A printer that prints organs made of human tissue has been enhanced by an international research effort.

Australian experts contributed to the project, helping bring ‘bio-printed’ transplantable tissues and organs into reality.

Scientists from the Universities of Sydney, Harvard, Stanford and MIT have bio-printed artificial vascular networks mimicking the body's circulatory system that are necessary for growing large complex tissues.

“Imagine being able to walk into a hospital and have a full organ printed... with all the cells, proteins and blood vessels in the right place,” says study lead author and University of Sydney researcher, Dr Luiz Bertassoni.

“We are still far away from that... at the moment, we are pretty much printing ‘prototypes’ that, as we improve, will eventually be used to change the way we treat patients worldwide.”

A major challenge in the current phase of the project has been how to network cells with a blood supply.

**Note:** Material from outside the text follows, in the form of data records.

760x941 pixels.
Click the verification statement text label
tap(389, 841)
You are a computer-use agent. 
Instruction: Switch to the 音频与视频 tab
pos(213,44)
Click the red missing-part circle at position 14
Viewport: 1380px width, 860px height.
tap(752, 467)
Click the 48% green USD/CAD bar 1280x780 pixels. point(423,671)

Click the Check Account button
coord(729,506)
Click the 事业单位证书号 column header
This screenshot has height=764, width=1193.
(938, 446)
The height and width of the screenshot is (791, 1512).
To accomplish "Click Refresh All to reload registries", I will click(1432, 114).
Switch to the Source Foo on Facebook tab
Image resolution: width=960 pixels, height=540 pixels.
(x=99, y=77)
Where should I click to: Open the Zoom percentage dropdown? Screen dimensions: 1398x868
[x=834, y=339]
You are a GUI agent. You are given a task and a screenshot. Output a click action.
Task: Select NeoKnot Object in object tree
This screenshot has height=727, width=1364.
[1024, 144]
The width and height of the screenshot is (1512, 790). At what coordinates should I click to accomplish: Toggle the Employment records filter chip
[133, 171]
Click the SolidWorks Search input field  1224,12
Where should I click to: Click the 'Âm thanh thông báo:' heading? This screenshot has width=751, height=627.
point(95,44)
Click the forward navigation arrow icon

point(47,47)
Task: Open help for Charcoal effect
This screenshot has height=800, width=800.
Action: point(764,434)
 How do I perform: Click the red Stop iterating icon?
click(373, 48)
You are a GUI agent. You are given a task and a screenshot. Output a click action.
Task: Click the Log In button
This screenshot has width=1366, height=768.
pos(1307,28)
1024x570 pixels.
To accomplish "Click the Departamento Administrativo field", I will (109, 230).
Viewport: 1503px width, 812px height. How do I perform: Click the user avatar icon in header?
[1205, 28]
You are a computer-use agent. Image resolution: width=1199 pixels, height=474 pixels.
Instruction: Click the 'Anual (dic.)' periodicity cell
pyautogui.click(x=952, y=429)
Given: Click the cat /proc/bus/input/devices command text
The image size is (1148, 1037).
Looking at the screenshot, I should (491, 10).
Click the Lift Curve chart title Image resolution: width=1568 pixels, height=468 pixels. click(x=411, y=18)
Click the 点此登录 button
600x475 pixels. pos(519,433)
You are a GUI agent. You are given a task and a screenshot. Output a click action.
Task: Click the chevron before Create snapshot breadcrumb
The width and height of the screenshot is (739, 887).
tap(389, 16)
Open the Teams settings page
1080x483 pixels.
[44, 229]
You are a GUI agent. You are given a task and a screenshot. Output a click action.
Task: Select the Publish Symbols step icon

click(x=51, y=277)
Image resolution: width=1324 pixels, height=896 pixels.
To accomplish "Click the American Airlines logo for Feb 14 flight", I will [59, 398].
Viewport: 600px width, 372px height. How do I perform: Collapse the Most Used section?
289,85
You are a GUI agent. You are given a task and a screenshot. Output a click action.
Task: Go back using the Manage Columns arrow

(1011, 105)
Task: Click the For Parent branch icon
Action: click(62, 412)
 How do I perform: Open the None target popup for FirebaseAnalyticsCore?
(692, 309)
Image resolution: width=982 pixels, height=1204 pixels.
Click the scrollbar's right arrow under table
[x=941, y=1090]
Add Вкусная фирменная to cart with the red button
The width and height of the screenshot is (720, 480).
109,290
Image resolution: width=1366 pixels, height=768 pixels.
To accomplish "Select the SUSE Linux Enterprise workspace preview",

Cells need ready access to nutrients, oxygen and an effective ‘waste disposal’ system to sustain life. This is why ‘vascularisation’– a functional transportation system – is central to the engineering of biological tissues and organs.

“Cells die without an adequate blood supply because blood supplies oxygen that's necessary for cells to grow and perform a range of functions in the body,” says Dr Bertassoni.

“Replicating the complexity of these networks has been a stumbling block preventing tissue engineering from becoming a real world clinical application.”

But, using a highly-advanced ‘bio-printer’, this is what researchers have now achieved.

The team fabricated a series of interconnected tiny fibres to serve as a mould for the artificial blood vessels, then covered the 3D-printed structure with a cell-rich protein-based material, which was solidified by applying light to it.

They then removed the bio-printed fibres to leave behind a network of tiny channels coated with human endothelial cells, which self organised to form stable blood capillaries in less than a week.

The latest paper reveals that the bio-printed vascular networks promoted significantly better cell survival, differentiation and proliferation compared to cells that received no nutrient supply.

“While recreating little parts of tissues in the lab is something that we have already been able to do, the possibility of printing three-dimensional tissues with functional blood capillaries in the blink of an eye is a game changer,” Dr Bertassoni says.